_RECORD SET_:
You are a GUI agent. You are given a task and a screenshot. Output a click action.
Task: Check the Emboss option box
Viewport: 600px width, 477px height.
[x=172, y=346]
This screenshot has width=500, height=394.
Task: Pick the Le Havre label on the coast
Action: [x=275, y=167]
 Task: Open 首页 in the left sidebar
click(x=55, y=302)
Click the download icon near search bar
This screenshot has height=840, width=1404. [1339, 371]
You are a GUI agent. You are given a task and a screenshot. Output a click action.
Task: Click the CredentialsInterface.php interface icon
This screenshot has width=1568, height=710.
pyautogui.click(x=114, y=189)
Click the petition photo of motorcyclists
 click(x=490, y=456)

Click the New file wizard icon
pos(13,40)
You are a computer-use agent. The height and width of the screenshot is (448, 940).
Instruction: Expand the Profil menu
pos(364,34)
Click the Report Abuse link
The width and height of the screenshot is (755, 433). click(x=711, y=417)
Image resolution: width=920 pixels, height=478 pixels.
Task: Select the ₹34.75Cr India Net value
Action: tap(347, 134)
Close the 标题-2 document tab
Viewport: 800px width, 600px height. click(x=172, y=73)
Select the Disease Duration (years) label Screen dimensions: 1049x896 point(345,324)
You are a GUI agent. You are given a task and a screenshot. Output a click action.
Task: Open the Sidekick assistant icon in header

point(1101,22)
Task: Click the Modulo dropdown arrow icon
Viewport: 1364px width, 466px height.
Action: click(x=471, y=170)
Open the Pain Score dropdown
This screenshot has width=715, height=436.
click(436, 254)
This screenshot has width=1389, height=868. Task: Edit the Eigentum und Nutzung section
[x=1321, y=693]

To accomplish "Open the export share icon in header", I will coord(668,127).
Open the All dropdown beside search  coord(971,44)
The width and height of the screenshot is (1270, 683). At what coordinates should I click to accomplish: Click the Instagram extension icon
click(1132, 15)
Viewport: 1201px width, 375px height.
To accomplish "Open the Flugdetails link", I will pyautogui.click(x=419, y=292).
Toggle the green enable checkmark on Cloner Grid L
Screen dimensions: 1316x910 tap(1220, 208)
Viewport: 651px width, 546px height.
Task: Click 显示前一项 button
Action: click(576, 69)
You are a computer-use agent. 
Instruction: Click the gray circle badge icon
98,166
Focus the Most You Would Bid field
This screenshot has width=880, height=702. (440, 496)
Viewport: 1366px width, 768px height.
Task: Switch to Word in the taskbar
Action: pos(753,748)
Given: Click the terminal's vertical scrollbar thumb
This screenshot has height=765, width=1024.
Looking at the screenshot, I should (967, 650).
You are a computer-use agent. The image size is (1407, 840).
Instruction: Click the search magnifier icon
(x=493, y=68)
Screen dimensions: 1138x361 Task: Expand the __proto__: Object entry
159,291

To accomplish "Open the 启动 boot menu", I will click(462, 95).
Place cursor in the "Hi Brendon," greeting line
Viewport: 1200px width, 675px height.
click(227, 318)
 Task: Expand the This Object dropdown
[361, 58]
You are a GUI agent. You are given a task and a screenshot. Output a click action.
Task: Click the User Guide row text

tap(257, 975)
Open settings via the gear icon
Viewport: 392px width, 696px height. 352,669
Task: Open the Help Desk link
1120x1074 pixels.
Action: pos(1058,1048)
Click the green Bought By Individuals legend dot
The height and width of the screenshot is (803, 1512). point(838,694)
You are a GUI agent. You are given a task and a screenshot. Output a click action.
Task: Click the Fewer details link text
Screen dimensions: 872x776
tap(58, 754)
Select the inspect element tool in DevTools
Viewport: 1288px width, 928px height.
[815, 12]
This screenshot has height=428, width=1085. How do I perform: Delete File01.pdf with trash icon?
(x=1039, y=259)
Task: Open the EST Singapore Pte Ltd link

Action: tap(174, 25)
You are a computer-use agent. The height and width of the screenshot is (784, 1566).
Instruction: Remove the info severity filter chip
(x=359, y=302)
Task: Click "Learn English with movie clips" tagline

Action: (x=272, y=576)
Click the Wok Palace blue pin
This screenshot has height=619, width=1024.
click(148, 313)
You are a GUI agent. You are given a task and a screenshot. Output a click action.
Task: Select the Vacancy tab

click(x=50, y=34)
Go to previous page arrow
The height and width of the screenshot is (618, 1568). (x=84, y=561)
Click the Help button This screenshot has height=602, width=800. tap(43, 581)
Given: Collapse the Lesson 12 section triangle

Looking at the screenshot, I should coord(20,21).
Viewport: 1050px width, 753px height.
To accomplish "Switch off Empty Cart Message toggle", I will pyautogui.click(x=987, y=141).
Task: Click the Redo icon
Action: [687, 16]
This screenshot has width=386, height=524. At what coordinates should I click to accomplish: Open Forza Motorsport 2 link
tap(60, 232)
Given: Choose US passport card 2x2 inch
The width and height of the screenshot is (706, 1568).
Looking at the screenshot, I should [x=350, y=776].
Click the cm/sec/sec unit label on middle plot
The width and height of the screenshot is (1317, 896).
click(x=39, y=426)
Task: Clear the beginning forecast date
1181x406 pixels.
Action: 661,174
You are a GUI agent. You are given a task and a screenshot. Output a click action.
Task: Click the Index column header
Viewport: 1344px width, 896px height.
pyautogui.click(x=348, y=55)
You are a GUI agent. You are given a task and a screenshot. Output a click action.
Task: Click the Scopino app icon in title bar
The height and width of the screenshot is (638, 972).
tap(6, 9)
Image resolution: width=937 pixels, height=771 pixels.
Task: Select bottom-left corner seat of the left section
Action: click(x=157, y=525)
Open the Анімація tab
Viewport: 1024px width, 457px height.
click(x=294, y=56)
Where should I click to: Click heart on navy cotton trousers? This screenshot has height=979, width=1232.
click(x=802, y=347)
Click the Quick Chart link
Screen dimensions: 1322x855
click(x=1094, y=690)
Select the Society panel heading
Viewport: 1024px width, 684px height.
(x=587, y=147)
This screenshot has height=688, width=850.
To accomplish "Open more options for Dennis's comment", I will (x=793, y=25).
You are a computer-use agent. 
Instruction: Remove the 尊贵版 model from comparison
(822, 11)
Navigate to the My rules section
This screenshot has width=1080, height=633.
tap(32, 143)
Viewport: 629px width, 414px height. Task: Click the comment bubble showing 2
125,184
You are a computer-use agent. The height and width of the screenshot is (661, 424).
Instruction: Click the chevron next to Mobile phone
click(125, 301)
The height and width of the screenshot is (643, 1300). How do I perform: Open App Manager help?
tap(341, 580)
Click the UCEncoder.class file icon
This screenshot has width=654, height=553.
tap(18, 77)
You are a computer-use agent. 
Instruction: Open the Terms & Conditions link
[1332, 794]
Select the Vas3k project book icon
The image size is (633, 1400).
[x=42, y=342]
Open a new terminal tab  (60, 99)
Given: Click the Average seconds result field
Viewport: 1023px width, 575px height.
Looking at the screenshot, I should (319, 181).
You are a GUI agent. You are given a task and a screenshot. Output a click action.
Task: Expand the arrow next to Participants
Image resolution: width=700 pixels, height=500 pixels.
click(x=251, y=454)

_EXERCISE BRIEF_: The data above, all of it, needs to be output exactly as written.

_ANSWER SPACE_:
You are a GUI agent. You are given a task and a screenshot. Output a click action.
Task: Check the Emboss option box
Viewport: 600px width, 477px height.
[x=172, y=346]
This screenshot has width=500, height=394.
Task: Pick the Le Havre label on the coast
Action: [x=275, y=167]
 Task: Open 首页 in the left sidebar
click(x=55, y=302)
Click the download icon near search bar
This screenshot has height=840, width=1404. [1339, 371]
You are a GUI agent. You are given a task and a screenshot. Output a click action.
Task: Click the CredentialsInterface.php interface icon
This screenshot has width=1568, height=710.
pyautogui.click(x=114, y=189)
Click the petition photo of motorcyclists
 click(x=490, y=456)

Click the New file wizard icon
pos(13,40)
You are a computer-use agent. The height and width of the screenshot is (448, 940).
Instruction: Expand the Profil menu
pos(364,34)
Click the Report Abuse link
The width and height of the screenshot is (755, 433). click(x=711, y=417)
Image resolution: width=920 pixels, height=478 pixels.
Task: Select the ₹34.75Cr India Net value
Action: tap(347, 134)
Close the 标题-2 document tab
Viewport: 800px width, 600px height. click(x=172, y=73)
Select the Disease Duration (years) label Screen dimensions: 1049x896 point(345,324)
You are a GUI agent. You are given a task and a screenshot. Output a click action.
Task: Open the Sidekick assistant icon in header

point(1101,22)
Task: Click the Modulo dropdown arrow icon
Viewport: 1364px width, 466px height.
Action: click(x=471, y=170)
Open the Pain Score dropdown
This screenshot has width=715, height=436.
click(436, 254)
This screenshot has width=1389, height=868. Task: Edit the Eigentum und Nutzung section
[x=1321, y=693]

To accomplish "Open the export share icon in header", I will coord(668,127).
Open the All dropdown beside search  coord(971,44)
The width and height of the screenshot is (1270, 683). At what coordinates should I click to accomplish: Click the Instagram extension icon
click(1132, 15)
Viewport: 1201px width, 375px height.
To accomplish "Open the Flugdetails link", I will pyautogui.click(x=419, y=292).
Toggle the green enable checkmark on Cloner Grid L
Screen dimensions: 1316x910 tap(1220, 208)
Viewport: 651px width, 546px height.
Task: Click 显示前一项 button
Action: click(576, 69)
You are a computer-use agent. 
Instruction: Click the gray circle badge icon
98,166
Focus the Most You Would Bid field
This screenshot has width=880, height=702. (440, 496)
Viewport: 1366px width, 768px height.
Task: Switch to Word in the taskbar
Action: pos(753,748)
Given: Click the terminal's vertical scrollbar thumb
This screenshot has height=765, width=1024.
Looking at the screenshot, I should (967, 650).
You are a computer-use agent. The image size is (1407, 840).
Instruction: Click the search magnifier icon
(x=493, y=68)
Screen dimensions: 1138x361 Task: Expand the __proto__: Object entry
159,291

To accomplish "Open the 启动 boot menu", I will click(462, 95).
Place cursor in the "Hi Brendon," greeting line
Viewport: 1200px width, 675px height.
click(227, 318)
 Task: Expand the This Object dropdown
[361, 58]
You are a GUI agent. You are given a task and a screenshot. Output a click action.
Task: Click the User Guide row text

tap(257, 975)
Open settings via the gear icon
Viewport: 392px width, 696px height. 352,669
Task: Open the Help Desk link
1120x1074 pixels.
Action: pos(1058,1048)
Click the green Bought By Individuals legend dot
The height and width of the screenshot is (803, 1512). point(838,694)
You are a GUI agent. You are given a task and a screenshot. Output a click action.
Task: Click the Fewer details link text
Screen dimensions: 872x776
tap(58, 754)
Select the inspect element tool in DevTools
Viewport: 1288px width, 928px height.
[815, 12]
This screenshot has height=428, width=1085. How do I perform: Delete File01.pdf with trash icon?
(x=1039, y=259)
Task: Open the EST Singapore Pte Ltd link

Action: tap(174, 25)
You are a computer-use agent. The height and width of the screenshot is (784, 1566).
Instruction: Remove the info severity filter chip
(x=359, y=302)
Task: Click "Learn English with movie clips" tagline

Action: (x=272, y=576)
Click the Wok Palace blue pin
This screenshot has height=619, width=1024.
click(148, 313)
You are a GUI agent. You are given a task and a screenshot. Output a click action.
Task: Select the Vacancy tab

click(x=50, y=34)
Go to previous page arrow
The height and width of the screenshot is (618, 1568). (x=84, y=561)
Click the Help button This screenshot has height=602, width=800. tap(43, 581)
Given: Collapse the Lesson 12 section triangle

Looking at the screenshot, I should coord(20,21).
Viewport: 1050px width, 753px height.
To accomplish "Switch off Empty Cart Message toggle", I will pyautogui.click(x=987, y=141).
Task: Click the Redo icon
Action: [687, 16]
This screenshot has width=386, height=524. At what coordinates should I click to accomplish: Open Forza Motorsport 2 link
tap(60, 232)
Given: Choose US passport card 2x2 inch
The width and height of the screenshot is (706, 1568).
Looking at the screenshot, I should [x=350, y=776].
Click the cm/sec/sec unit label on middle plot
The width and height of the screenshot is (1317, 896).
click(x=39, y=426)
Task: Clear the beginning forecast date
1181x406 pixels.
Action: 661,174
You are a GUI agent. You are given a task and a screenshot. Output a click action.
Task: Click the Index column header
Viewport: 1344px width, 896px height.
pyautogui.click(x=348, y=55)
You are a GUI agent. You are given a task and a screenshot. Output a click action.
Task: Click the Scopino app icon in title bar
The height and width of the screenshot is (638, 972).
tap(6, 9)
Image resolution: width=937 pixels, height=771 pixels.
Task: Select bottom-left corner seat of the left section
Action: click(x=157, y=525)
Open the Анімація tab
Viewport: 1024px width, 457px height.
click(x=294, y=56)
Where should I click to: Click heart on navy cotton trousers? This screenshot has height=979, width=1232.
click(x=802, y=347)
Click the Quick Chart link
Screen dimensions: 1322x855
click(x=1094, y=690)
Select the Society panel heading
Viewport: 1024px width, 684px height.
(x=587, y=147)
This screenshot has height=688, width=850.
To accomplish "Open more options for Dennis's comment", I will (x=793, y=25).
You are a computer-use agent. 
Instruction: Remove the 尊贵版 model from comparison
(822, 11)
Navigate to the My rules section
This screenshot has width=1080, height=633.
tap(32, 143)
Viewport: 629px width, 414px height. Task: Click the comment bubble showing 2
125,184
You are a computer-use agent. The height and width of the screenshot is (661, 424).
Instruction: Click the chevron next to Mobile phone
click(125, 301)
The height and width of the screenshot is (643, 1300). How do I perform: Open App Manager help?
tap(341, 580)
Click the UCEncoder.class file icon
This screenshot has width=654, height=553.
tap(18, 77)
You are a computer-use agent. 
Instruction: Open the Terms & Conditions link
[1332, 794]
Select the Vas3k project book icon
The image size is (633, 1400).
[x=42, y=342]
Open a new terminal tab  (60, 99)
Given: Click the Average seconds result field
Viewport: 1023px width, 575px height.
Looking at the screenshot, I should (319, 181).
You are a GUI agent. You are given a task and a screenshot. Output a click action.
Task: Expand the arrow next to Participants
Image resolution: width=700 pixels, height=500 pixels.
click(x=251, y=454)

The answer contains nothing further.